Sabe aquela voz que você só usa para falar com a sua mãe?
E aquela outra que só dá as caras naqueles momentos íntimos com uma pessoa amada?
Ou a confiança da voz cuja audiência te conhece mesmo, de longa data, dos altos, baixos e abismais eventos que fizeram de você quem você é?
Tem também aquela voz de trabalho, não tem? Ela é diferente quando você fala com um chefe e quando fala com um colega. E ainda há uma versão usada, às vezes, para conversar com um subordinado. Não é?
A voz das férias tende a ser diferente da voz da rotina.
A voz da crise tende a ser diferente da voz do ordinário.
Sacou do que estou falando?
Pois muito bem: escrever, para mim, funciona mais ou menos do mesmo jeito. Dependendo da história ou do momento do enredo que estou escrevendo, uso uma voz diferente. E dependendo do meu estado de espírito em certo dia, tenho mais necessidade de falar com uma do que com outra.

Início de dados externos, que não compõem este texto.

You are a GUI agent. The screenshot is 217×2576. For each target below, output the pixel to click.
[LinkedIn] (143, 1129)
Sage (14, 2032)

Os analistas que fiquem à vontade para tentar explicar o que estou dizendo. A verdade é que essas vozes vêm, sim, de necessidades internas que fazem parte de mim e que preciso expressar.
É por isso que escrevo.
E você pode pensar: para não precisar do remedinho tarja preta?
Bingo!
Cada um dos meus projetos, e aqui não me refiro apenas aos de ficção e nem mesmo só aos meus textos, acessa uma parte diferente do emaranhado que forma a minha personalidade. Tem dia que tudo o que quero é sentar em silêncio e fazer tricô. Em outros, vejo fotos por todos os lados e passo horas tentando capturá-las. Procuro iniciar meus dias subindo em meu tapete de yoga e investigando como estou naquele momento. Mas o que me move para frente, mesmo, é sim a escrita.
Por meio dela, acesso ao que um amigo uma vez se referiu como “O Incrível Mundo de Patricia”, e que aqui chamo de minhas vozes internas.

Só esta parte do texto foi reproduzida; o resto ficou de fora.